In diesem Fall würde das Werkhof-Areal freigeschaufelt und wäre frei für eine anderweitige Bebauung. Höhn hat auch schon eine Idee: «Hier könnte die Kantonsschule erstellt werden, falls Lenzburg den Zuschlag erhält.» Mit rund 16000 Quadratmetern ist das Werkhof-Areal zwar kleiner als die Fläche beim alten Zeughaus, die der Stadtrat als möglichen Standort für die Mittelschule vorsieht, doch ist das nach Ansicht von Höhn kein Hindernis: Einerseits könne im Werkhof-Areal höher gebaut werden als im alten Zeughaus. Anderseits wären in unmittelbarer Nachbarschaft weitere Raumkapazitäten vorhanden. Zum Beispiel der ehemalige UFA-Futtersilo, der seit Jahren vor sich hin rottet.

Verkehrstechnisch ist das Werkhof-Areal zudem günstig gelegen: Es ist vom Bahnhof her innerhalb weniger Fussminuten erreichbar. Sowohl von den Bahnhöfen Lenzburg als auch Möriken-Wildegg gibt es eine Busverbindung in die Nähe.

Adrian Höhn hat sein Gedankenspiel dem Stadtrat und den Ratskollegen an der letzten Sitzung vorgetragen. Er ist überzeugt von dieser Lösung. Zum einen könnte das Gebiet inklusive Wisa-Gloria-Areal aufgewertet werden. Zum andern bliebe Lenzburg mit dem alten Zeughaus eine der «letzten grösseren ungenutzten Wohnbauflächen» erhalten.

Ein zweites «Samedan» vermeiden

Einwohnerrat Höhn möchte vermeiden, dass der Stadt mit der SWL Energie AG dasselbe Schicksal droht, wie mit dem Lenzburger Ferienhaus in Samedan. Man habe erfahren, was passiere, wenn sich die gesetzlichen Spielregeln veränderten. Der Wert der Liegenschaft im Engadin hat nach der Umsetzung der Zweitwohnungsinitiative gelitten. Aktuell werde im Stadtrat wieder über einen Verkauf nachgedacht, sagt Höhn.

Vom 2005 erhofften Verkaufserlös von bis zu 3,8 Millionen Franken sei man jedoch weit entfernt. Zur Erinnerung: In einer Referendumsabstimmung hatte das Volk 2006 den Verkaufsentscheid des Einwohnerrats über den Haufen geworfen. Die Lenzburger waren nicht bereit, ihr Ferienhaus aufzugeben.

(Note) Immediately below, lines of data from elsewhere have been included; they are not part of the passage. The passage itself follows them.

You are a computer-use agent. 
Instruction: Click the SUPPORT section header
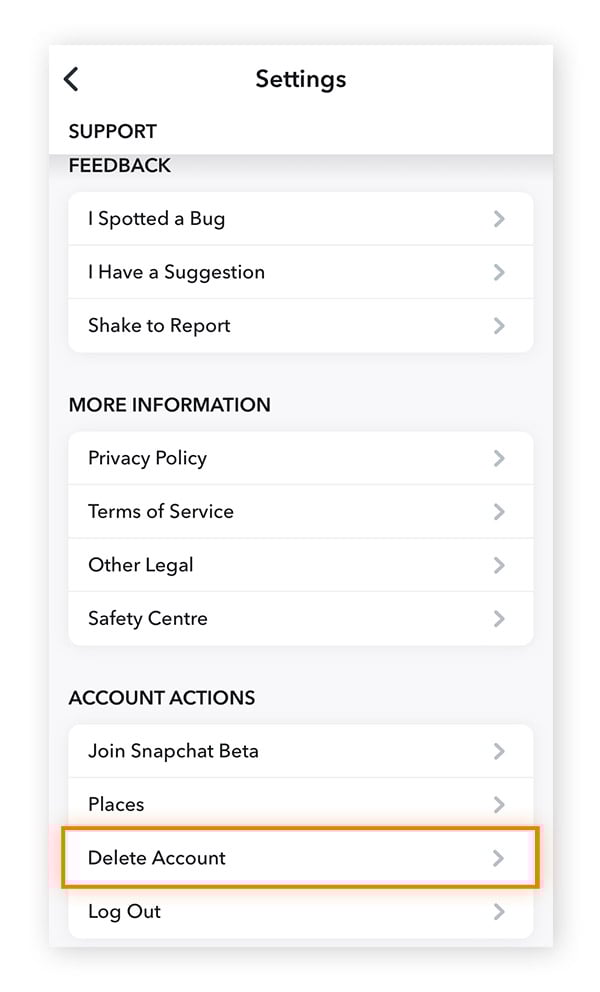(112, 131)
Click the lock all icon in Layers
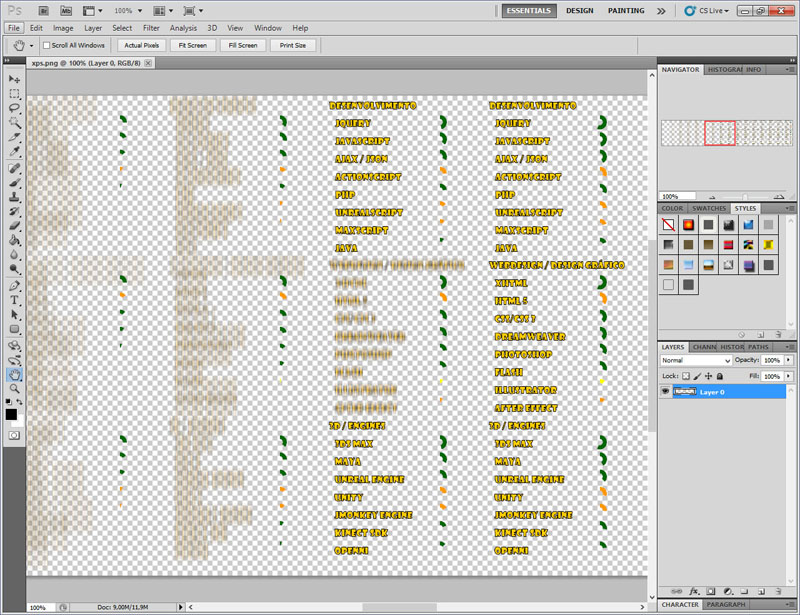Screen dimensions: 800x615 coord(721,376)
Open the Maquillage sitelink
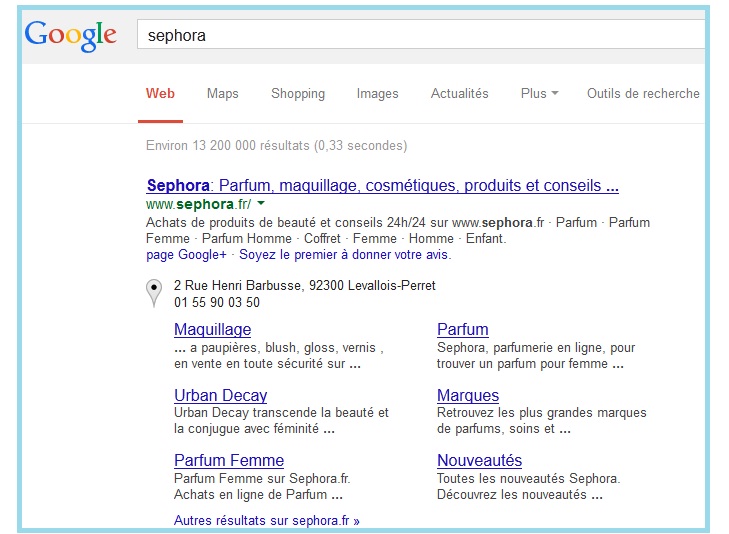 coord(212,330)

Werkhof-Areal steht für Kanti nicht zur Debatte

Was hält der Stadtrat von Höhns Szenario? Offensichtlich nicht viel. „Das ist keine Option für Lenzburg“, erklärt Stadtammann Daniel Mosimann. Die Lösung sei nicht praktikabel. Mosimann nennt dafür verschiedene Gründe. Der wichtigste: Der Werkhof gehöre nicht zu den im Januar von der Stadt eingereichten potenziellen Mittelschulstandorten.

Zudem gebe es weitere Argumente, welche gegen Höhns Vorschlag sprächen: Der Sitz der SWL Energie AG müsste der neuen Nutzung des Areals weichen und abgebrochen werden. Das sei nicht nachhaltig. Auch sei der Standort für Werkhof und Forstwerkhof für deren Einzugsgebiete ideal gelegen.

Zu Höhns Feststellung, dass Lenzburg mit dem Bau der Kanti im alten Zeughaus eine der letzten grössere Wohnbaureserve verliere, sagt Mosimann. «Mit dem Seifi-Areal am Rande der Altstadt verfügt Lenzburg über ein weiteres grösseres Grundstück, das in Zukunft entwickelt werden kann.» Für den Stadtrat, so Mosimann, sei das alte Zeughaus der optimale Standort für eine Mittelschule.